Russia’s internationalisation efforts have expanded over the last decade, and the outlook for continued growth in the future is promising. Russia remains an emerging education market and is ambitious in its aims to become a bigger player in international mobility.

Education Intelligence highlights five facts about the education market in this country.

1. Consumer expenditure on education is rising

In 2016, consumer spending on education totalled US$7.3 billion, and although this figure has decreased in recent years, it is expected to rise in the coming years to reach US$10.03 billion in 2021. The OECD indicates that Russia spends a high proportion (23.1%) of household income on tertiary-level education but only three per cent on primary, secondary and post-secondary non-tertiary (2013), reflecting the comprehensive state provision at all the non-tertiary levels. Private education began to emerge in the early 1990s, and while the market remains small, it has seen significant growth in recent years, particularly in wealthy urban areas, as parents seek an international, or European, education that they believe will prepare students for work and further study at home or abroad.

2. Strong commitment to higher education

With an extensive and well-established higher education sector, Russia had 530 public and 366 private universities in the 2015-2016 academic year (Rosstat). Tertiary attainment is high with 54 per cent of adults (25-64 years) having attained a tertiary education compared to the OECD average of 35 per cent. Among adults aged 25-34 years, 58 per cent have a tertiary education, higher than the OECD average of 42 per cent (OECD). Tertiary education has become a ‘social imperative’.

3. Internationalisation is a priority

Russia has been implementing the Bologna process since 2003, and the government is undertaking extensive reforms designed to improve the quality and visibility of its higher education sector. In 2012, the government announced the 5-100 initiative to place five Russian universities among the world’s top 100 by 2020. Project 5-100 was launched to enhance the competitiveness and prestige of Russian institutions in global research and education. The internationalisation of research, as well as faculty and the student population, are central to this plan, and researchers are also being encouraged to publish in international rather than local journals. Investment in institutes such as Novosibirsk University and the Russian Academy of Sciences means that Russia is well on its way to creating world-class research centres.

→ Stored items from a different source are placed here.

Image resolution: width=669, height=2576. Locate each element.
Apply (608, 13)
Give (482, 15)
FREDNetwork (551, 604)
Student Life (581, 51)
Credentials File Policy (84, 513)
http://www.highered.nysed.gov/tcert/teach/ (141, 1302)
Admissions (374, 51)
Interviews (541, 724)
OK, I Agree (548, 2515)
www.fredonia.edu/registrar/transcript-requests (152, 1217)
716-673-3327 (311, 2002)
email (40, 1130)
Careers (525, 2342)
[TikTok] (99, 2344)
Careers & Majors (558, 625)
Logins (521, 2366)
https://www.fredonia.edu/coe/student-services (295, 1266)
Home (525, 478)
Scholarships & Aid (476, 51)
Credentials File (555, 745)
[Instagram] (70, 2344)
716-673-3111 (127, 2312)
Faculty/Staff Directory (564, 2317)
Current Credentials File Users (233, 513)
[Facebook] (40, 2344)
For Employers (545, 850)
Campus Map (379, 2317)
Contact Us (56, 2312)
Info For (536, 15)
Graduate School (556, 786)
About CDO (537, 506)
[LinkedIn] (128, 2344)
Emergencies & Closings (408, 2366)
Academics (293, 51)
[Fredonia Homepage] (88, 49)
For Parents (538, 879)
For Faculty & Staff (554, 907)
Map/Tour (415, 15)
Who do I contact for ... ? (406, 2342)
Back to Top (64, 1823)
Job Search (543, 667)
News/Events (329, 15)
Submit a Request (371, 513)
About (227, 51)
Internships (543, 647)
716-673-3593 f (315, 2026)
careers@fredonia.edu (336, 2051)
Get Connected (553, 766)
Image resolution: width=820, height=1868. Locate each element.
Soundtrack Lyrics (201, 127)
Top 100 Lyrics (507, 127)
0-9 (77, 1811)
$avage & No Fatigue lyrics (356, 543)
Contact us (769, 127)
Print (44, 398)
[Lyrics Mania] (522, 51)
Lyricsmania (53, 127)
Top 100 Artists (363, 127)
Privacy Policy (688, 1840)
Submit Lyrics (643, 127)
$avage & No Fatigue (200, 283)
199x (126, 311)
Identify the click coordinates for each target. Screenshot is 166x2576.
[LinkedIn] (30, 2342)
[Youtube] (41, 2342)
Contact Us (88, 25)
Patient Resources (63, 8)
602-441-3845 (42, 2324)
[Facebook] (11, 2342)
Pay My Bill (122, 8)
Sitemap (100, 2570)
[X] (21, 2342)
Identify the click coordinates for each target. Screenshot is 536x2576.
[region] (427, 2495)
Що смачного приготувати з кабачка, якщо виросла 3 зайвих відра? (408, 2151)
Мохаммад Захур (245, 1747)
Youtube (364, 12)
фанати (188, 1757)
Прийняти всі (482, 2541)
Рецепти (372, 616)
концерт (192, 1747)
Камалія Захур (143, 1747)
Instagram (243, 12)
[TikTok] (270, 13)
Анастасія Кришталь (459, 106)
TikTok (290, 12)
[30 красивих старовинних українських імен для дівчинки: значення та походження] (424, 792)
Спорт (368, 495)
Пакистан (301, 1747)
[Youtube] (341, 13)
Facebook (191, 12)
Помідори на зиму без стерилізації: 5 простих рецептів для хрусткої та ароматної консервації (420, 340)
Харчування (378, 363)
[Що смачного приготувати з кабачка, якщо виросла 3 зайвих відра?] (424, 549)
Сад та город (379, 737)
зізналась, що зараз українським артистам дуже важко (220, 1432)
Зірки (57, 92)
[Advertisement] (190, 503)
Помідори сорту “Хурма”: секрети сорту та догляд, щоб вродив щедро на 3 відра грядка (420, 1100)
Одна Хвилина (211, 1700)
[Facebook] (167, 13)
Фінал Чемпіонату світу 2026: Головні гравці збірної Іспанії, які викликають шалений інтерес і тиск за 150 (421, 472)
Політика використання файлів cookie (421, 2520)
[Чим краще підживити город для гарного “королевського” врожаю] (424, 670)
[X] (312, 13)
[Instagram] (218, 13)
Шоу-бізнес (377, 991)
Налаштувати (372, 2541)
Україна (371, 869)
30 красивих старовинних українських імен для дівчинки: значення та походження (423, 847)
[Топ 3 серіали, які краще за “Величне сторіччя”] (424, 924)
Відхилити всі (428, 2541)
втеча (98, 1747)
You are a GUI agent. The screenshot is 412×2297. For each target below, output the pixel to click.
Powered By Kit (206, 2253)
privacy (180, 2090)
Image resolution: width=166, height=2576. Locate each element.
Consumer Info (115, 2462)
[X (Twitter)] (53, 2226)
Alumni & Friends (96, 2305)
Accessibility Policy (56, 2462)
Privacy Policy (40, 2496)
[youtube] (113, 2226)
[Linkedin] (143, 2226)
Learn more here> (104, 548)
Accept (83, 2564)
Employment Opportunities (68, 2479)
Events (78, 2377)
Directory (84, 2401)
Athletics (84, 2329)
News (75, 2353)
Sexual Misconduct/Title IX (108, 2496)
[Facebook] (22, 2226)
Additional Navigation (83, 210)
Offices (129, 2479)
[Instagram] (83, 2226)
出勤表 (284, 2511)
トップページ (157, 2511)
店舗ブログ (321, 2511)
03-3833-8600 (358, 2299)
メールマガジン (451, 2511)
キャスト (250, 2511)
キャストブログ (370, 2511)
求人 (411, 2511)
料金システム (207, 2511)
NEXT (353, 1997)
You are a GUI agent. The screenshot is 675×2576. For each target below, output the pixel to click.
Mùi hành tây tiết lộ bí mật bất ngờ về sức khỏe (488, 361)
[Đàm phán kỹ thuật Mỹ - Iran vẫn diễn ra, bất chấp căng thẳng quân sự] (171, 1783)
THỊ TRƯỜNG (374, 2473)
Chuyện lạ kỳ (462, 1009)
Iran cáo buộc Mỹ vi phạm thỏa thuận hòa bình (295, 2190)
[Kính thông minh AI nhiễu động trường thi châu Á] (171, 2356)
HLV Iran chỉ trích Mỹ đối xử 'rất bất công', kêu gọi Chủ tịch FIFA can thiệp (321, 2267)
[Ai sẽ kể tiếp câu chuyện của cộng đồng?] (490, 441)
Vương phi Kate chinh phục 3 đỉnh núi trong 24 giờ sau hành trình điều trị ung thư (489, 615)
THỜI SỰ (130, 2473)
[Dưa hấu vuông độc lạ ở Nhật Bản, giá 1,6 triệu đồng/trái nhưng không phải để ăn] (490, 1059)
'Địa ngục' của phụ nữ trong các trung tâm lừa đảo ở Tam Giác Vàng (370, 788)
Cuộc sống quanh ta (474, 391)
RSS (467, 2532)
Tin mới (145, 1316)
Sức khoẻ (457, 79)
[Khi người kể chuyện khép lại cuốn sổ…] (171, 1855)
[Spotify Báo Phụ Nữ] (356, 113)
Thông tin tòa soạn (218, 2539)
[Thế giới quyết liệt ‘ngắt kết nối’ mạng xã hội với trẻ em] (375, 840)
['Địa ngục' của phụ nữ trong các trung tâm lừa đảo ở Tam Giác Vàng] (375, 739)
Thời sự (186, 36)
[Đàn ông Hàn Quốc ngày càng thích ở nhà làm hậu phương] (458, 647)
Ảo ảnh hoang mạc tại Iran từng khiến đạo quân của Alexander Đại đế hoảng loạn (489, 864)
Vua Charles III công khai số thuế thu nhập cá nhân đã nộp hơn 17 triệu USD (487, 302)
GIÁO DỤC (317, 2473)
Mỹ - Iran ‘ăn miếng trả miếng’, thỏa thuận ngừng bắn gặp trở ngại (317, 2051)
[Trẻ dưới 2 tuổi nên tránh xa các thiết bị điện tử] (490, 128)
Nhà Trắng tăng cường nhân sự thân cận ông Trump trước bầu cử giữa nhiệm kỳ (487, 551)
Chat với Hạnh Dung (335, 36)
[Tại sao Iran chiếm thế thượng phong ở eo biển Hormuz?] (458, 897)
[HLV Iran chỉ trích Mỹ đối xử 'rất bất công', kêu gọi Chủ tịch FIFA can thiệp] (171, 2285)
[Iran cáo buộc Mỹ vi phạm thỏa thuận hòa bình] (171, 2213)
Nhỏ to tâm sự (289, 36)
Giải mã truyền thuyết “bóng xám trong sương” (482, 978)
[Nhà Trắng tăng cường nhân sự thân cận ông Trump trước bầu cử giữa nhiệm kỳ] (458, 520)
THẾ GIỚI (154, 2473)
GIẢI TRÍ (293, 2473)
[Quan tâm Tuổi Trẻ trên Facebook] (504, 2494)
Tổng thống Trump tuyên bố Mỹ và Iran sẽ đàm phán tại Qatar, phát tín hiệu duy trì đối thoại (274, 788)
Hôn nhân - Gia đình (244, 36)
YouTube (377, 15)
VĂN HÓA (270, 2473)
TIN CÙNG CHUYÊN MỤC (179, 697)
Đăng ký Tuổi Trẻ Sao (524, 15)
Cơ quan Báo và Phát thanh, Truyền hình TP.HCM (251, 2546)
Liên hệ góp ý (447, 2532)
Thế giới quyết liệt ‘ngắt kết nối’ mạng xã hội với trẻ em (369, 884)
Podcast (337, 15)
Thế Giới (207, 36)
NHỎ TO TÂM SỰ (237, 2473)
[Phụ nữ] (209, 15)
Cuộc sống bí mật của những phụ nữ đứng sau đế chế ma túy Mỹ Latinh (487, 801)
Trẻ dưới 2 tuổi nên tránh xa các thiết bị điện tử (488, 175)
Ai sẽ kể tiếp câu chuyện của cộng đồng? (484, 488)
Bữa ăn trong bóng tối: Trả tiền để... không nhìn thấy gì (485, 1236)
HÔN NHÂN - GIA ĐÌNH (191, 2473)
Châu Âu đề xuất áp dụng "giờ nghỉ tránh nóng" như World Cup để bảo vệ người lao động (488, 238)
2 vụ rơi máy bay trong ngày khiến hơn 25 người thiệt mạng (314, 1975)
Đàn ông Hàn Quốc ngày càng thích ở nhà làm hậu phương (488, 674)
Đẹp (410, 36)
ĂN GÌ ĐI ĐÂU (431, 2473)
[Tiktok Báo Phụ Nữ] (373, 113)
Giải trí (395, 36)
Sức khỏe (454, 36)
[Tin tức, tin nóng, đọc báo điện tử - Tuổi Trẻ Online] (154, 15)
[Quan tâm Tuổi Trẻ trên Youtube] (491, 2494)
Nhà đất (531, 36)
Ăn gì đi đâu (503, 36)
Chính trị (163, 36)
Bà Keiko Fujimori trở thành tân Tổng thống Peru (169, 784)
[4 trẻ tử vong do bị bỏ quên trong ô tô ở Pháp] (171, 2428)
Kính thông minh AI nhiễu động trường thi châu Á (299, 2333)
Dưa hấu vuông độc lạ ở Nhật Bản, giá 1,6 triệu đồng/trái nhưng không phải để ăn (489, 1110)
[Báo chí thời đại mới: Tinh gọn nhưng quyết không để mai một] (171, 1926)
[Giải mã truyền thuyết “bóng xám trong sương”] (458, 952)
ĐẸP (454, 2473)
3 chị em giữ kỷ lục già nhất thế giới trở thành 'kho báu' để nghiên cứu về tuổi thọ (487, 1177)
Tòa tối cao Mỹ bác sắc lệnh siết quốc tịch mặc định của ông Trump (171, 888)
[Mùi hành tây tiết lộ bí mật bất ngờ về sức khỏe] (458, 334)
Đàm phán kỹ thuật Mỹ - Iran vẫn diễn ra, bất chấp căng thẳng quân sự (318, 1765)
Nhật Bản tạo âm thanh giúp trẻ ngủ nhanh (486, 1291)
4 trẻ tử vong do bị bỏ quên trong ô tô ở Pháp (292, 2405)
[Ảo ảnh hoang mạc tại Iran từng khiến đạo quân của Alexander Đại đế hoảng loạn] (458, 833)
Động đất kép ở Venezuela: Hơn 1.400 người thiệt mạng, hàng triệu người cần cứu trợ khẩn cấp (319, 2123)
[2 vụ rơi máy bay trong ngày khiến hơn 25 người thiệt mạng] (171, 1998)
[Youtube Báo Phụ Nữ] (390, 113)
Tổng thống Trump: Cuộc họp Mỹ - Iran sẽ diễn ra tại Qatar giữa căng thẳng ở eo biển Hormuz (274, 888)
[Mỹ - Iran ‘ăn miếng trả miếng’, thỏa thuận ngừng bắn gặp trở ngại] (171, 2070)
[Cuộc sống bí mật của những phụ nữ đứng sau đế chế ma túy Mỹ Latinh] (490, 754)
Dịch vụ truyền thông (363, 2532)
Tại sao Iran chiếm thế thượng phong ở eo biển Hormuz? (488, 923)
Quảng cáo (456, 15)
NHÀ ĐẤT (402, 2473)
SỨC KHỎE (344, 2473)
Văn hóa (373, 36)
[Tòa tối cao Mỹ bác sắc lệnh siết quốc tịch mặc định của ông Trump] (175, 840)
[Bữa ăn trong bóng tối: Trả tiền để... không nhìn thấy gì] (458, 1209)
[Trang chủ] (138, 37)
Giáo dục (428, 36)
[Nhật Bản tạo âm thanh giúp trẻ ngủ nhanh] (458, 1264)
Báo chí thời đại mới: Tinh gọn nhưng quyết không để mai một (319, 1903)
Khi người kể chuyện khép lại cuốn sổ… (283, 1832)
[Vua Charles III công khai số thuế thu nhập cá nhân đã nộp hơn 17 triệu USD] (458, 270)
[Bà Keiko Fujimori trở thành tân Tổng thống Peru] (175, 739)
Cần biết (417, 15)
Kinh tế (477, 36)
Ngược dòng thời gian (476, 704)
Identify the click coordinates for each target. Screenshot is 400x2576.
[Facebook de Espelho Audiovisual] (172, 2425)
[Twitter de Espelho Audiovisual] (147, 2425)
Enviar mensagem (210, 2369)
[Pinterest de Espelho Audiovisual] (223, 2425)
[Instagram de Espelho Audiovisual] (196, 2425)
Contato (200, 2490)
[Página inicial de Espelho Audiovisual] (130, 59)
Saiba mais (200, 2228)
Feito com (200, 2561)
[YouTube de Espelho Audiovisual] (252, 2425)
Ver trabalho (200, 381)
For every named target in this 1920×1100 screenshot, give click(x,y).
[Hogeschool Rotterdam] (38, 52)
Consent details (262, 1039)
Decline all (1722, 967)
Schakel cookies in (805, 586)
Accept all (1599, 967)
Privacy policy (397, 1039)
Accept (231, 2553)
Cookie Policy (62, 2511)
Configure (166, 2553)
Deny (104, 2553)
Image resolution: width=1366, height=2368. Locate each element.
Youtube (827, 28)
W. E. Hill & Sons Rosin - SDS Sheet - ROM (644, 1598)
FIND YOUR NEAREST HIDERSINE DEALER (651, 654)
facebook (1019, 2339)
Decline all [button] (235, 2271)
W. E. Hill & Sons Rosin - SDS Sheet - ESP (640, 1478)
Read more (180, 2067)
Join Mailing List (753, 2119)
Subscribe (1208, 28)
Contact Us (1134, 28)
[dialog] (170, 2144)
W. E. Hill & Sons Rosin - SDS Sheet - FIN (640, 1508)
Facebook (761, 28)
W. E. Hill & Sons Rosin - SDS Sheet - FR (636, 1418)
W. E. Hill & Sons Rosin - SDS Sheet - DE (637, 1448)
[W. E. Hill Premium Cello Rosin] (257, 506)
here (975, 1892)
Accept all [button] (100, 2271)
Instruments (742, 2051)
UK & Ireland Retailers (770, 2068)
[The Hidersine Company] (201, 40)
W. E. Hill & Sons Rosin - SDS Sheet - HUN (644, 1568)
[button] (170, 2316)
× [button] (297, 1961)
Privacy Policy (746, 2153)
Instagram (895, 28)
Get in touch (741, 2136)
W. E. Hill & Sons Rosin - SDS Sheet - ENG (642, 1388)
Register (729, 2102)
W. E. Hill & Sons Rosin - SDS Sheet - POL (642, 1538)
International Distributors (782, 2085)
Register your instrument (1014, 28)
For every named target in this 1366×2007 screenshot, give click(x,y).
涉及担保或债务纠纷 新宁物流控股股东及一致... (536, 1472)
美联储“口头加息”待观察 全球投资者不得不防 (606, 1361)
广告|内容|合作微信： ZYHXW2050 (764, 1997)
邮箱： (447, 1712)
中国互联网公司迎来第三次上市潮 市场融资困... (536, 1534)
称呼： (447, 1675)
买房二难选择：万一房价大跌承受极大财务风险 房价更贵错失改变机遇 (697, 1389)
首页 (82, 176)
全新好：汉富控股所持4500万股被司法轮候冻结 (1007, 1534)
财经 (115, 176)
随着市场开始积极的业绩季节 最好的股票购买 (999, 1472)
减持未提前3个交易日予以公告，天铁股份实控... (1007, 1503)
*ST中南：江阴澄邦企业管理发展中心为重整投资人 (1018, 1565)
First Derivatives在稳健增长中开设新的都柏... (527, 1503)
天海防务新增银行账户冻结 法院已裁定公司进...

4. Growing popularity of Russia as a study destination

In 2015, around 226,400 international students were studying in Russia (UNESCO), with numbers almost quadrupling since 2007 as the country has evolved to become one of today’s leading study abroad locations. Russia was the sixth top destination for the world’s mobile tertiary-level students in 2015, hosting almost five per cent of this international cohort following the US (19.7%), UK (9.3%), Australia (6.4%), France (5.1%) and Germany (5%) (UNESCO). Foreign students in Russia come mainly from Commonwealth of Independent States (CIS) countries such as Belarus, Armenia and Kazakhstan, where the reputation of Russian higher education is strong and Russian language proficiency is high.

Main building of Moscow State University

5. Heightened interest in study abroad among Russians

Russia has become a major sending country in recent years as the demand for quality higher education has grown, and incomes have risen. UNESCO reports that 56,328 Russian tertiary students headed overseas to study in 2016, almost double the number who studied abroad in 2000. Interest in study abroad remained resilient despite a struggling economy, the 2014 fall in oil prices and economic sanctions, with outbound numbers between 2013 and 2015 increasing from 51,262 to 56,483. The rising interest among Russian students in studying abroad has been mainly due to the increasing cost of tuition at universities at home as well as the country’s improved economic outlook and stability. Preferred destinations among Russian students are in Central and Eastern European countries, where education is usually more competitively priced with a comparable quality of teaching.